### INPUT:

- - - -

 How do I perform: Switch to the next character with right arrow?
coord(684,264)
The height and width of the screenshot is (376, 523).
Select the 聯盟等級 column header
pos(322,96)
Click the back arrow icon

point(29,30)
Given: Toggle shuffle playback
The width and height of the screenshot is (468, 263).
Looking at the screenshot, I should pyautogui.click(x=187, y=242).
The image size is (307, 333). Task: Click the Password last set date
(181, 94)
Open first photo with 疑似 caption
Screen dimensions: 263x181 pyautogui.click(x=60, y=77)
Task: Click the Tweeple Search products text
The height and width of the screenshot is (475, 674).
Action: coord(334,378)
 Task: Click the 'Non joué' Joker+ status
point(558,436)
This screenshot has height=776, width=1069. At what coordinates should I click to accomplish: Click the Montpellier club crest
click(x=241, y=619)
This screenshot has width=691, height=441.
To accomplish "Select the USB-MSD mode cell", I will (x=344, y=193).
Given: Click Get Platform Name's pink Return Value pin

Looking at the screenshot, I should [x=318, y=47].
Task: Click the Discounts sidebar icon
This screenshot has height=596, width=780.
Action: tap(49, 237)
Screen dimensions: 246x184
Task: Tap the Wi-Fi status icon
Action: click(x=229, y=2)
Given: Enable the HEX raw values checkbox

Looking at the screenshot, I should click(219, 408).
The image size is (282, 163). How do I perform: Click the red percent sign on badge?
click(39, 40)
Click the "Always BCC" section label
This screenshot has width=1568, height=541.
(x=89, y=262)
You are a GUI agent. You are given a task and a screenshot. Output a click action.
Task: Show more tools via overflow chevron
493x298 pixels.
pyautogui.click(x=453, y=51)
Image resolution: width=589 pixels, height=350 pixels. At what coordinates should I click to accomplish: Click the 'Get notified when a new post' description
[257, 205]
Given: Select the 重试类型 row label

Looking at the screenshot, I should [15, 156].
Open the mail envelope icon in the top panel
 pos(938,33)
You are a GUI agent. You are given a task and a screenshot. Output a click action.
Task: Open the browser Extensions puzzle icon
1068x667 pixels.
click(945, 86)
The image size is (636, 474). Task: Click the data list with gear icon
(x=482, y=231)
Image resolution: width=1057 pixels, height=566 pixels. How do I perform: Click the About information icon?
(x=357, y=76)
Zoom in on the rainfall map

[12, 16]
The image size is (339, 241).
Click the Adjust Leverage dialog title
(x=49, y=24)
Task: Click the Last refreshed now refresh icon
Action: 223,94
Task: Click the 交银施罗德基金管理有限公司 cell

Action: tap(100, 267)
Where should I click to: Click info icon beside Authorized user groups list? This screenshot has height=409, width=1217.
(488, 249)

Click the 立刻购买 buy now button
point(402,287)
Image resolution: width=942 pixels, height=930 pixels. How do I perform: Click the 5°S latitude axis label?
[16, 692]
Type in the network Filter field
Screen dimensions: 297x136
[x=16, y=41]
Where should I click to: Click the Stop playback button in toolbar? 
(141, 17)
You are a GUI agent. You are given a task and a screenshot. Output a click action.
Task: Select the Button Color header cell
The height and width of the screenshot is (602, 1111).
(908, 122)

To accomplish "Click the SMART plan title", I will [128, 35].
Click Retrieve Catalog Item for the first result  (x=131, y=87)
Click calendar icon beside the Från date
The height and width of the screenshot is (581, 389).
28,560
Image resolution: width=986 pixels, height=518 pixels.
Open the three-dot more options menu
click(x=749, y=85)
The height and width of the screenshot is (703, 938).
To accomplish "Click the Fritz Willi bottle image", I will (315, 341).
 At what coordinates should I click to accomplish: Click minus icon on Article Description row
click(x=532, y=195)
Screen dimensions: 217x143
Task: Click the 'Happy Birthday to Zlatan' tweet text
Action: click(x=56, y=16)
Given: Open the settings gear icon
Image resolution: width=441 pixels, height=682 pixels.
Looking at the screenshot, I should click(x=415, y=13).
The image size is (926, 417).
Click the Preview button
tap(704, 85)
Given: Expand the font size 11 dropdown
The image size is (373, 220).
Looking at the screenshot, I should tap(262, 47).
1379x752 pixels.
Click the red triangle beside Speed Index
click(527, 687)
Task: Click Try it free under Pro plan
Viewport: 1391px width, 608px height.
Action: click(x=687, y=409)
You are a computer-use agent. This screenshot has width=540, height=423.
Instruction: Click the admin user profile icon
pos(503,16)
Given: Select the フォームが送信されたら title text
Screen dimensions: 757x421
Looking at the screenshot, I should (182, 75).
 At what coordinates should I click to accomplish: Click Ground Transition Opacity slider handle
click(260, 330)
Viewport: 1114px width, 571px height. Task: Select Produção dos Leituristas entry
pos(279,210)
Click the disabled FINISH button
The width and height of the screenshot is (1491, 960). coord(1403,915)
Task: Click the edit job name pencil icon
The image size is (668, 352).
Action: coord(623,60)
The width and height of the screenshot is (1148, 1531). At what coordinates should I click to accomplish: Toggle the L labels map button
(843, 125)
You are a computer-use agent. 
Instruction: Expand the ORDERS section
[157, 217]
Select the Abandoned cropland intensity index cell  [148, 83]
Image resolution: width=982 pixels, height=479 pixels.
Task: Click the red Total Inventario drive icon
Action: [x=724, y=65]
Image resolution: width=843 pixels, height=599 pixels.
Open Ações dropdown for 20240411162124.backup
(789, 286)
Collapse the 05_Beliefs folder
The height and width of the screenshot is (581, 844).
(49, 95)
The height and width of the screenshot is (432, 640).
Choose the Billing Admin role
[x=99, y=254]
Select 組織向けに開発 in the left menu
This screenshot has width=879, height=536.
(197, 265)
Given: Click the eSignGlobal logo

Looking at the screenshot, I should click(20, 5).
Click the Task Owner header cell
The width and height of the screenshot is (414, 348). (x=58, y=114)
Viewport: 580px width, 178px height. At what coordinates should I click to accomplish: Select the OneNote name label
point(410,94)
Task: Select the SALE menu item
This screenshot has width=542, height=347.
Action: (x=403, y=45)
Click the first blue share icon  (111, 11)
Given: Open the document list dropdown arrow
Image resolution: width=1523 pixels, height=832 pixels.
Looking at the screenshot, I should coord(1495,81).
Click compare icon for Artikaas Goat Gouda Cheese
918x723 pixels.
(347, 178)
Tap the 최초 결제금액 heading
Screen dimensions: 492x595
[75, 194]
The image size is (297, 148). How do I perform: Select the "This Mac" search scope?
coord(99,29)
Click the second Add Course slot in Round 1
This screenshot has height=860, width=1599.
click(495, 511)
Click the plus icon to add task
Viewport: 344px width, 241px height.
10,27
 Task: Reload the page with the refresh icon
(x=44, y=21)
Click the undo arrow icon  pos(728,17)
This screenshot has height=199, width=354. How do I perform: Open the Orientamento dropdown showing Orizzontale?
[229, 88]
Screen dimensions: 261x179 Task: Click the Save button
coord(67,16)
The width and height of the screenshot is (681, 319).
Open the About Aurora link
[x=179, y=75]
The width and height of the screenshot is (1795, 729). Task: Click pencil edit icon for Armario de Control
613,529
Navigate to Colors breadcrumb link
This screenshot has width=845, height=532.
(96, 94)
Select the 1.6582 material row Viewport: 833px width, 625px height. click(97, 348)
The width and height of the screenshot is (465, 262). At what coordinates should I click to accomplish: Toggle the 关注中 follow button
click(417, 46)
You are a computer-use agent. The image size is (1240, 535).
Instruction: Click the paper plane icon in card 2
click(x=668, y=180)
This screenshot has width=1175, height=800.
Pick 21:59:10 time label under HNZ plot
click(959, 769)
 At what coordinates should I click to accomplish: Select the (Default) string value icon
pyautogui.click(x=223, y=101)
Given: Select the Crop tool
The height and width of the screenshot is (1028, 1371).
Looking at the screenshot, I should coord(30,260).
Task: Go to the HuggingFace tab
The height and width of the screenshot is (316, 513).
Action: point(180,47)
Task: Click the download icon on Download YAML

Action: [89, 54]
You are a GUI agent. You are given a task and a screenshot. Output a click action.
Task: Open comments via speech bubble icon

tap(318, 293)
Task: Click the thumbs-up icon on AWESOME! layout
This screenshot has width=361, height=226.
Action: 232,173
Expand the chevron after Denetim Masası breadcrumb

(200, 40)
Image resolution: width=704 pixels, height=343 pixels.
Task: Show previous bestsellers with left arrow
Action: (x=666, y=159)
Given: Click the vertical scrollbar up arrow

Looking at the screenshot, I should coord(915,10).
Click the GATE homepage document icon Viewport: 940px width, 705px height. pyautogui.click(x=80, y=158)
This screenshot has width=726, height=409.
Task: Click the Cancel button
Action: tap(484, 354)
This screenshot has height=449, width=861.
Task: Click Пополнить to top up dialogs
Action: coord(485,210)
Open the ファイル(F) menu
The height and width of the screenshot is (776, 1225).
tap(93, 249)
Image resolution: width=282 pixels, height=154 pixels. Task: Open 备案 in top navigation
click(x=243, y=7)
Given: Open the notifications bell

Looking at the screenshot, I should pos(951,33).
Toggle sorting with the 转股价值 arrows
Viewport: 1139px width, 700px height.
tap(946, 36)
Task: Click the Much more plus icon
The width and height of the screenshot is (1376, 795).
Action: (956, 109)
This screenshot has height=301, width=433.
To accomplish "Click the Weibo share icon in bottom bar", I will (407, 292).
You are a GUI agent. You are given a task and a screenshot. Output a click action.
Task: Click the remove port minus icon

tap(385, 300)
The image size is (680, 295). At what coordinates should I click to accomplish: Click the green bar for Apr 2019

- - - -

### TRY IT:
Please transcribe the data above without changes, from its first line to its "Task: Click the Tweeple Search products text" line, and leave out anything past that.

### ANSWER FOR THE TASK:
 How do I perform: Switch to the next character with right arrow?
coord(684,264)
The height and width of the screenshot is (376, 523).
Select the 聯盟等級 column header
pos(322,96)
Click the back arrow icon

point(29,30)
Given: Toggle shuffle playback
The width and height of the screenshot is (468, 263).
Looking at the screenshot, I should pyautogui.click(x=187, y=242).
The image size is (307, 333). Task: Click the Password last set date
(181, 94)
Open first photo with 疑似 caption
Screen dimensions: 263x181 pyautogui.click(x=60, y=77)
Task: Click the Tweeple Search products text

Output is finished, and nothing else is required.